Manisa’nın ilçelerinde yaşanan don felaketinden etkilenen üreticilerin yaşadığı zorlukları dinleyen Bakırlıoğlu “TBMM’de görüşelen İklim Kanunu’nun adı var ama içinde iklime dair bir şey yok. Gezdiğimiz tarlalara, bağlara bakınca iklim krizinin kapımızda değil, tarlamızda olduğunu görüyoruz. Çiftçiler çocukları çiftçi olmasın diye uğraşıyor” dedi.
"İKLİM KANUNU VAR AMA İKLİM YOK!"
“Şu an TBMM’de iklim kanunu görüşülüyor ama içinde iklime dair tek bir gerçek düzenleme yok,” diyen Bakırlıoğlu, Gölmarmara Gölü’nün kuruması gibi örneklerin iklim değişikliğinin doğrudan etkisi olduğunu vurguladı. “İklim krizi kapımızda değil, tarlamızda. Ama hala vakit kaybediliyor.”
"ÇİFTÇİ SİGORTA YAPTIRMAYA GÜCÜ YETMEDİĞİ İÇİN ÜRÜNSÜZ KALDI"
Tarım sigortası sistemine de sert eleştirilerde bulunan CHP’li vekil, “Üretici hasar aldıkça sigorta primi artıyor. Primi yükselince çiftçi sigortadan kaçıyor. Yani 100 bin dekar varken, 70 bin dekar sigorta alınıyormuş. Şu anda ise bu 52 bine düşmüş. Yani bu geleceğimiz açısından, işlerin iyi gitmediğini gösteriyor bize” ifadelerini kullandı.
"YÜZDE YÜZ HASARA YÜZDE 60 DENİYOR, BU ÇİFTÇİYLE ALAY ETMEKTİR"
Bir üreticinin anlatımı üzerinden sigorta sisteminin çarpıklığını gözler önüne seren Bakırlıoğlu, “Üzüm bağını don vurmuş, yüzde yüz zarar var. Ama sigorta eksperi geliyor, hasara yüzde 30-40 diyor. Çiftçi o günden sonra sigortacıları tarlada bırakıp gitmiş. Bu sistem çiftçiyi korumuyor” şeklinde konuştu.
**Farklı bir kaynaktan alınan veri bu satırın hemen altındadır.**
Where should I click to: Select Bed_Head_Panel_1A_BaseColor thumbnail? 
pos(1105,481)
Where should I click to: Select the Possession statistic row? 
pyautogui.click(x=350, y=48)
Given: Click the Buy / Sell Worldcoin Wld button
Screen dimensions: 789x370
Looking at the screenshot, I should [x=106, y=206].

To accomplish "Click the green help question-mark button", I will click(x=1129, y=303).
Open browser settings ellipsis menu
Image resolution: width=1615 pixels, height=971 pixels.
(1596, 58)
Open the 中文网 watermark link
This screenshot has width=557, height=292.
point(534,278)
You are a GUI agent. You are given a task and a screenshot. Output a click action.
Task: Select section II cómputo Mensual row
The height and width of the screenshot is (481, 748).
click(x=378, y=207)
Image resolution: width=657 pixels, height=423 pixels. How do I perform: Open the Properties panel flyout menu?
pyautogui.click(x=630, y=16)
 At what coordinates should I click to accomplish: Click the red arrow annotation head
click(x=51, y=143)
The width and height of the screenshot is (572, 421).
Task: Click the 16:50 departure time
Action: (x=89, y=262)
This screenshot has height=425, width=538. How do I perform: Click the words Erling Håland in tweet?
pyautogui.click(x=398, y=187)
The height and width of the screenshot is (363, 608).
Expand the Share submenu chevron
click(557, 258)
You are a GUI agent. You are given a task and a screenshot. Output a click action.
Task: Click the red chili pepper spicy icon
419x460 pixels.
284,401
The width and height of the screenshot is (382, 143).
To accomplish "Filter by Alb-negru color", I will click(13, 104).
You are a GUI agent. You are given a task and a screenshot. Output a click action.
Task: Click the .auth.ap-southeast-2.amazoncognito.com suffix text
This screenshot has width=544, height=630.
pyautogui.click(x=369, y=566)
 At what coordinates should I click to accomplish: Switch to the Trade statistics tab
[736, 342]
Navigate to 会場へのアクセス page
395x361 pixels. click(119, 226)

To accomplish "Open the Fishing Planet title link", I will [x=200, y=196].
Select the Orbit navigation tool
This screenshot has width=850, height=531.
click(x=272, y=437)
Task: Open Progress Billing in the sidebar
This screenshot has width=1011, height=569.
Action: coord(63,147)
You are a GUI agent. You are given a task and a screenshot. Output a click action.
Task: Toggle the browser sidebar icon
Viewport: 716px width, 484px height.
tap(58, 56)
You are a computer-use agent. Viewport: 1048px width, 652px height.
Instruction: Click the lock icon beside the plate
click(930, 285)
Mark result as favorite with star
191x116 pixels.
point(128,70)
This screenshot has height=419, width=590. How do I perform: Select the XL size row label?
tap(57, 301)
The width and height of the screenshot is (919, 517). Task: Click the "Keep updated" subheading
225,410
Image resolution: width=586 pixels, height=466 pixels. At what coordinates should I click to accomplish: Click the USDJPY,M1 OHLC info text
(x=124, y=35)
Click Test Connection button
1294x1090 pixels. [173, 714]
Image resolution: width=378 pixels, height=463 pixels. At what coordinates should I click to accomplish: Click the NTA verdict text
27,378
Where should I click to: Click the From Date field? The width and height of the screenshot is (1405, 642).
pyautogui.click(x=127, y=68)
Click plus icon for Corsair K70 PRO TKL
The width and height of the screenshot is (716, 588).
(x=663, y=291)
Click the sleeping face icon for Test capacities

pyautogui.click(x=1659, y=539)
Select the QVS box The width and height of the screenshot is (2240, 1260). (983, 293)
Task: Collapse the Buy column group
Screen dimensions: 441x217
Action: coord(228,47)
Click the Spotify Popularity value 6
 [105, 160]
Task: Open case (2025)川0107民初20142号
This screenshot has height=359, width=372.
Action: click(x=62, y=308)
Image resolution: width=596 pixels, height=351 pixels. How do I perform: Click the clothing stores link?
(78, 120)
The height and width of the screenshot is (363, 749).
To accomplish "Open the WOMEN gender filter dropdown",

"ÇİFTÇİ YARI AÇ, YARI TOK YAŞAMAK ZORUNDA DEĞİL"
Üreticilerin borç içinde yaşadığını, gübre, ilaç, mazot, sulama gibi girdilerin sürekli arttığını ancak gelirlerinin düştüğünü ifade eden Bakırlıoğlu şöyle konuştu: “Artık çiftçi ‘çocuklarım çiftçi olmasın’ diye uğraşıyor. Çünkü her yıl daha da yoksullaşıyorlar. Borcunu ödeyemeyen üretici, çıkış yolu aramaya çalışıyor.”
Bakırlıoğlu, ayrıca CHP olarak çiftçiye yönelik acil destek paketi çağrısında bulunarak şunları söyledi: “Tarım Kredi Kooperatifleri ve kamu bankalarına olan çiftçi borçları faizsiz ötelenmeli, dekar başına hibe destek verilmeli, sulama elektriği faturalarının bir sonraki yıl mahsulüne göre ertelenmeli, tarımsal üretim için uzun vadeli, düşük faizli finansman kaynakları açılmalıdır.”
“YILLARDIR MİLLİ GELİRDEN HAKKIMIZI ALAMADIK”
Gençlerin tarımdan uzaklaştığını, tarımla uğraşanların yaş ortalamasının 45-60’a yükseldiğini belirten Bakırlıoğlu’nun dinlediği üretici “Üretenin değil, aracıların kazandığı bir sistem kurulmuş. ‘Üreten Türkiye’ diyorlar ama üreticinin hali perişan. Biz, yıllardır milli gelirden alamadığımız hakkımızı istiyoruz” diyerek sözlerini tamamladı.